The aim of the study is to develop knowledge about recovery from CFS/ME. We plan to explore former patient’s experiences of recovery and how patients, previous patients and healthcare professionals interpret and understand this recovery process.
There is disagreement about how CFS/ME should be explained, identified, and classified. Patient information is often lacking or confusing, vague, or incomprehensible. Patients receive an uncertain and often poor prognosis and the message conveyed is that there is no known cause or cure. In contrast to this pessimistic picture of an incurable chronic disease, there are increasing awareness of patients who recover completely or to a large extent regain their former function and quality of life. However, there are scarce studies addressing the recovery process.

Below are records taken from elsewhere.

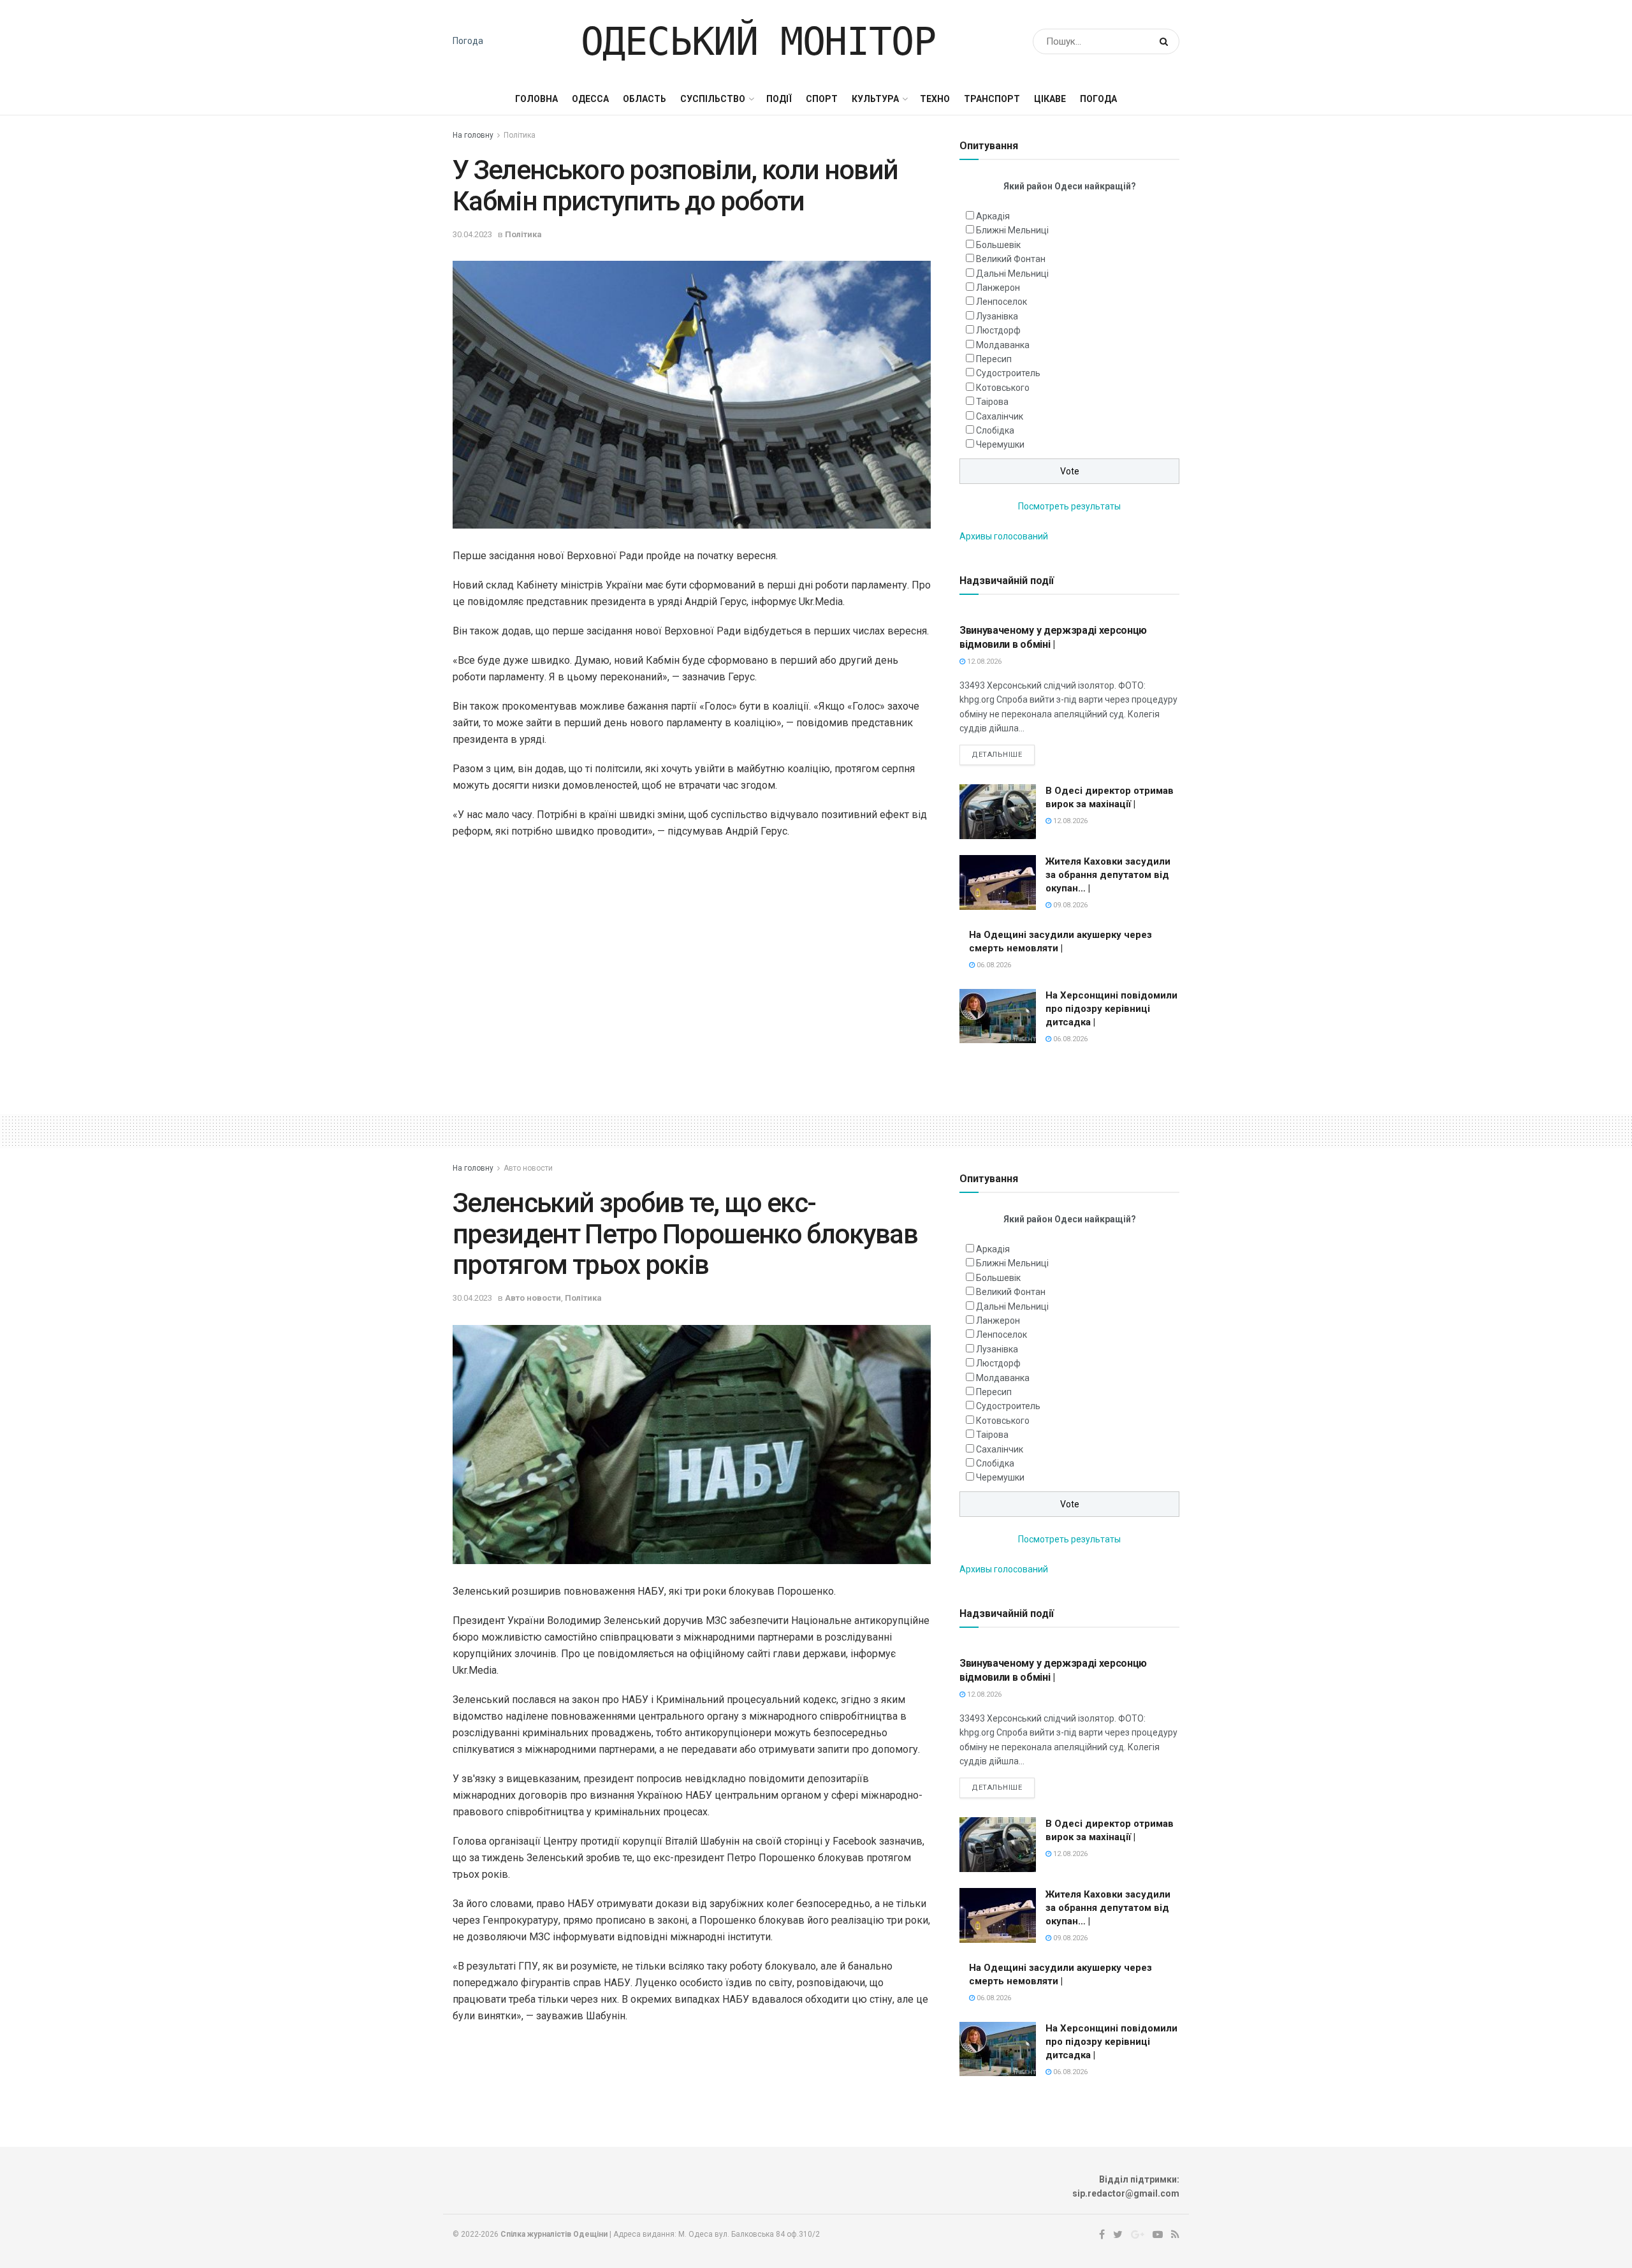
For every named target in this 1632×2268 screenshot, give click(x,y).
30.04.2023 (472, 234)
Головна (536, 99)
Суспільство (712, 99)
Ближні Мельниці (1012, 230)
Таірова (992, 402)
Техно (935, 99)
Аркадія (993, 216)
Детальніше (997, 754)
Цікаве (1050, 99)
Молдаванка (1003, 345)
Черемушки (1000, 444)
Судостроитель (1008, 373)
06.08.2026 (993, 965)
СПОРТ (822, 99)
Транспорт (992, 99)
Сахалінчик (999, 416)
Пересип (994, 359)
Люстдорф (998, 330)
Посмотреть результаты (1069, 506)
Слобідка (995, 430)
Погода (468, 41)
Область (644, 99)
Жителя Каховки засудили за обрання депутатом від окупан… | (1108, 875)
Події (779, 99)
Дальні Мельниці (1012, 273)
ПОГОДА (1098, 99)
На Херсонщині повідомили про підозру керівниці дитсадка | (1111, 1009)
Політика (520, 135)
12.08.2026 (983, 661)
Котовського (1003, 388)
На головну (473, 135)
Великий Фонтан (1011, 259)
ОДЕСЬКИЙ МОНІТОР (758, 41)
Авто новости (528, 1168)
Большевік (998, 245)
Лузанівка (997, 316)
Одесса (590, 99)
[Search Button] (1166, 41)
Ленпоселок (1001, 301)
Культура (875, 99)
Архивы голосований (1003, 536)
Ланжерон (998, 287)
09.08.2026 (1069, 905)
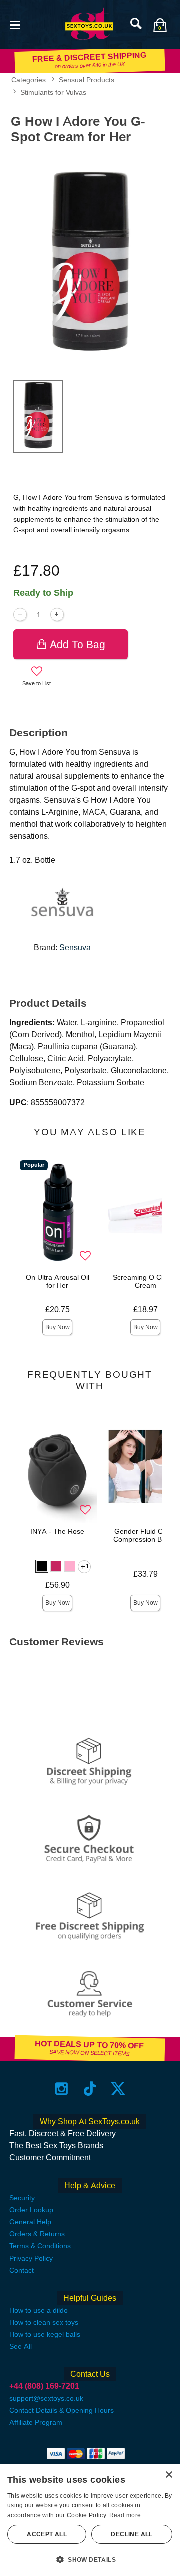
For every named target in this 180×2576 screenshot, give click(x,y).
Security (22, 2197)
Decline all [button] (131, 2534)
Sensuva (75, 947)
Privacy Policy (31, 2258)
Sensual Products (86, 80)
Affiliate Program (36, 2422)
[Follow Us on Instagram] (61, 2088)
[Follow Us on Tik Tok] (90, 2088)
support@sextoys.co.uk (47, 2398)
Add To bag (78, 644)
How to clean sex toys (44, 2322)
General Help (31, 2221)
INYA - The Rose (57, 1531)
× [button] (168, 2475)
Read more (126, 2515)
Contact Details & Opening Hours (62, 2410)
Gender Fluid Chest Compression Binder (146, 1535)
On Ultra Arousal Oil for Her (58, 1281)
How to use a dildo (39, 2310)
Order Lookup (32, 2209)
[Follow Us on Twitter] (118, 2088)
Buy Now (58, 1327)
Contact (22, 2270)
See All (21, 2346)
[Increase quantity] (57, 614)
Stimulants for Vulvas (53, 92)
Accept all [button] (47, 2534)
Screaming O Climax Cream (145, 1281)
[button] (15, 24)
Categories (29, 80)
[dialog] (90, 2520)
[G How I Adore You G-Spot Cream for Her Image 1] (90, 260)
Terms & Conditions (40, 2245)
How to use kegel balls (45, 2334)
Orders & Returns (37, 2233)
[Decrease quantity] (20, 614)
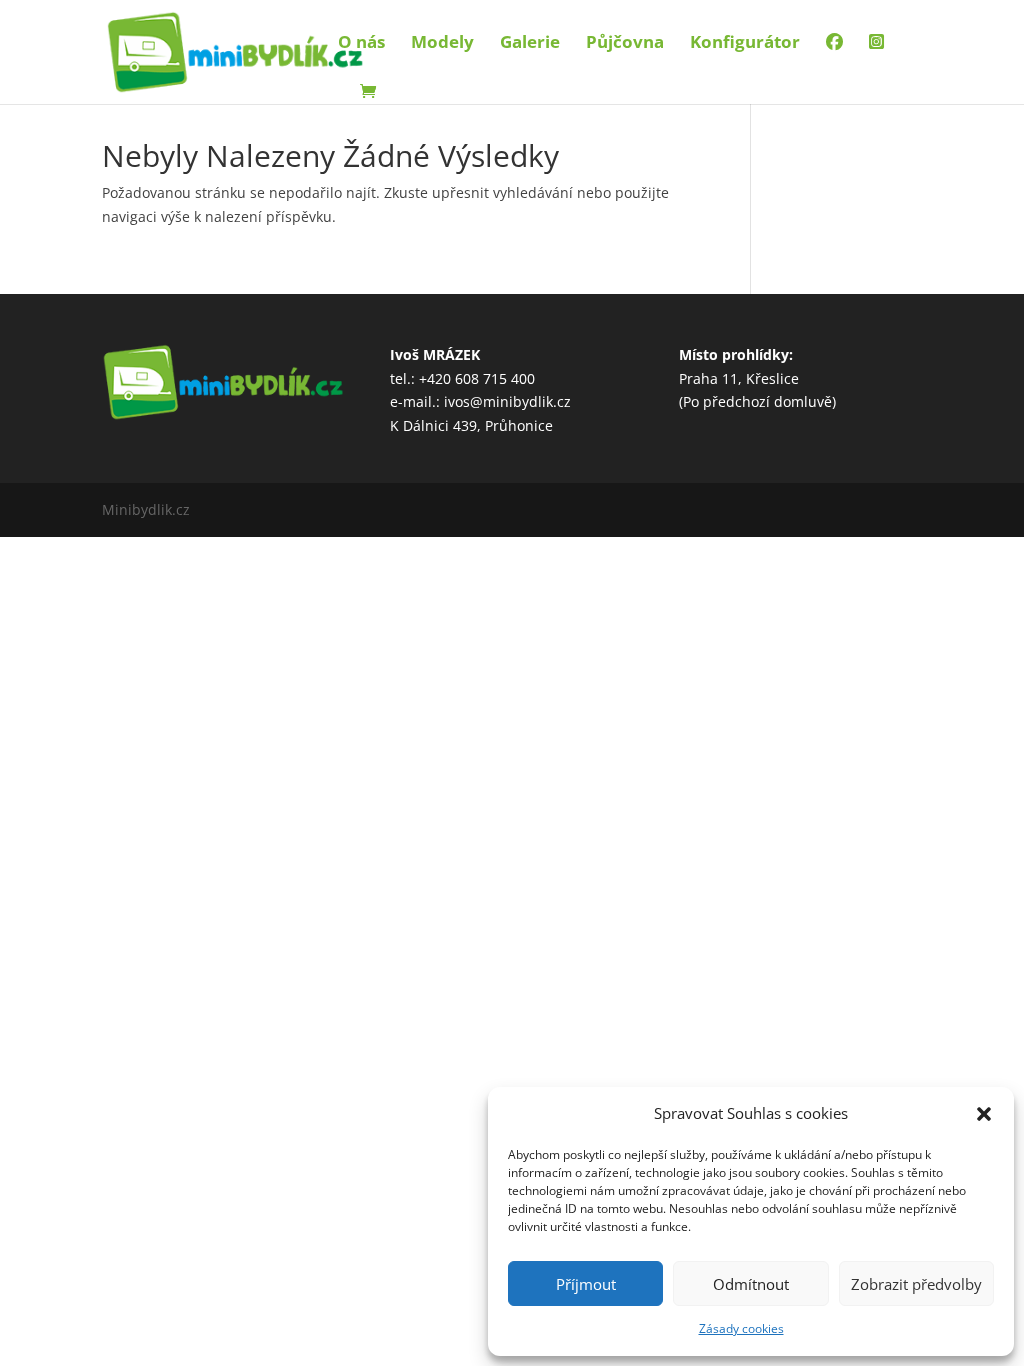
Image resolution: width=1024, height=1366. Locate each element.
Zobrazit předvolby (916, 1284)
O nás (361, 44)
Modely (442, 44)
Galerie (530, 44)
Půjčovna (625, 44)
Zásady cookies (741, 1328)
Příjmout (586, 1284)
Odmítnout (751, 1284)
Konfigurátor (745, 44)
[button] (984, 1114)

By studying experience and understanding of recovery, we aim to develop new knowledge about CFS/ME, of trajectory, recovery, and possible influencing factors. Plausible turning points can be applied in later development of treatment programmes and intervention studies. We will also explore understandings and interpretations hold by healthcare personnel. Patient’s expectation of the course and hope for improvement are influenced by healthcare professionals' knowledge, understanding, and beliefs about the disease. The polarised debate about CFS/ME and what appears to be incompatible views, may also affect the actual course of the disease, the helpers’ ability to help and the patients' ability to help themselves. A deeper insight into understandings and perceptions of illness and recovery can help to clarify conflict lines and the essence of the discourse.